TO-DO ITEM A: Reproduce the stretch of the article on Björk's Vulnicura releases from "Back at the" through "the East River.".
TO-DO ITEM B: Carry on writing the article on Björk's Vulnicura releases from the point where it ends.

SELECTED EXCERPT:
▼
Back at the beginning of June, Björk began to release assorted media related to Vulnicura via Dazed. First, on 6 June, came the 360-degree virtual reality video for ‘Stonemilker’, one of three pieces filmed with director Andrew Thomas Huang in Iceland in the autumn of 2014, and showcased in connection with Björk’s exhibition at MoMA earlier this year. ‘Stonemilker’ portrays Björk on the small islet of Grótta, in Seltjarnarnes west of Reykjavik, on a beach with a lighthouse. Virtual reality headsets bearing the video were installed at MoMA PS1 for the duration of the exhibition across the East River.
This was swiftly followed on 9 June by the video for ‘Black Lake’, which was commissioned directly by MoMA curator Klaus Biesenbach, and served as the centrepiece of Björk’s exhibition. It shows in a wide view Björk within a ravine and roaming the Icelandic highlands. Huang described it as ‘one of the most ambitious music videos I’ve done, because of the emotional weight and power of the song, and the rigorous conceptual development that we had over many months in planning it correctly’. And Björk accompanied the appearance of the video through Dazed with the following thanks and thoughts:
here comes the black lake video
a video me and andrew thomas huang did
i would like to thank him and james merry so strongly for going through with me the longest video process yet
especially to andrew for his talented elegant patience and to take my first visual impulses and weave into them his own magnificent vision :
im so honoured !!
it was a complex yet adventurous process to synchronize with so many departments
i would like to thank klaus biesenbach for commissioning the video
and ta to the haxan cloak , the speaker collaborators , the architect david benjamin , marco perry who all helped me make the most ideal sound room possible for that song
and then thank derek and emma birkett and tamsin . and iris and erna
and arca for producing the music with me
i guess its time for “stonemilker” and “black lake” to get out there into the world after a 3 month stint in a museum ….. ( after all the effort , stonemilker was like black lakes spontaneous baby sibling ha ha ha ) we tried to make it in a way it was both at home in an exhibition and also in the context of a no nonesense music video ( still my fav format) and i hope you dont mind the wait’
At the same time, Björk released what proved the first of three collections of Vulnicura remixes, made available for purchase by One Little Indian as downloads and subsequently as limited edition single-sided etched translucent 12-inches, but streamed again thanks to Dazed. The first set of remixes were by Lotic, Katie Gately, Mica Levi, and Kramphaft. Björk and each of the artists commented on the process at length:
‘Björk – Notget (Lotic Keptsafe version)
▲
DATA SECTION:
▼
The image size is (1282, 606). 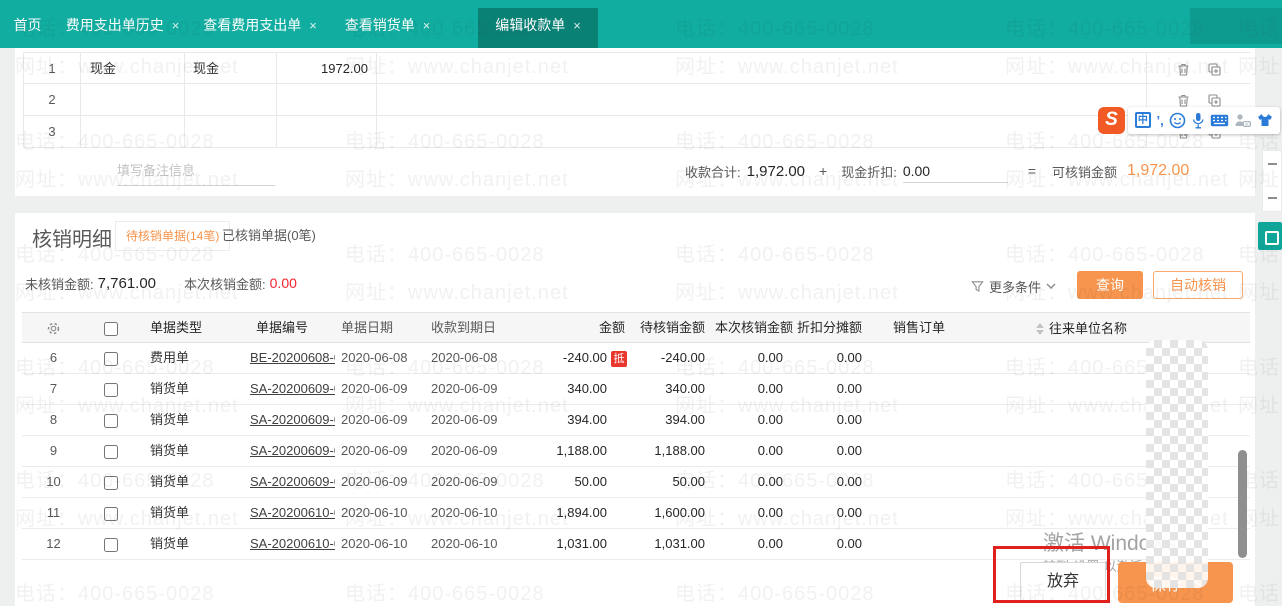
▲
EXERCISE RESULT A:
Back at the beginning of June, Björk began to release assorted media related to Vulnicura via Dazed. First, on 6 June, came the 360-degree virtual reality video for ‘Stonemilker’, one of three pieces filmed with director Andrew Thomas Huang in Iceland in the autumn of 2014, and showcased in connection with Björk’s exhibition at MoMA earlier this year. ‘Stonemilker’ portrays Björk on the small islet of Grótta, in Seltjarnarnes west of Reykjavik, on a beach with a lighthouse. Virtual reality headsets bearing the video were installed at MoMA PS1 for the duration of the exhibition across the East River.

EXERCISE RESULT B:
“lotic is the one of the first musicians alejandro introduced me to autumn 2013 with piles of enthusiasm : i got immediately obsessed enjoying how always total nature he was !! the most clublike flamboyant anthems of his always seem like shrieks of beasts , dark insects and pagan birds displaying their feathers in a territorial way : a colourful celebration !! the reason why i asked him to do notget was there are certain suspension like elastic gravity defying beat structures that him and alejandro share ( each in their total idiosyncratic way though ) that notget has and i had a gut feeling he would take further . which he did .” – Björk
“When Björk sent over the original track to review late last year, I couldn’t believe how well she had intuited that ‘Notget’ was the perfect selection for me. Perhaps it was a bit of coincidence, but I was very much still tending to the scars left from my previous relationship while at the same time nurturing my current one. ‘Notget’ is both the mourning and the eulogy; I knew this meant remixing the song would be difficult, both technically and emotionally. In the end, I felt I had to attempt to amplify both the desperation the song expresses as well as the inspired, reminiscent joy. The result came to be two completely separate explorations, with ‘Keptsafe’ exploring the sorrow and ‘Fromdeath’, coming next week, the bliss.” – Lotic
Björk – Family (remix by Katie Gately)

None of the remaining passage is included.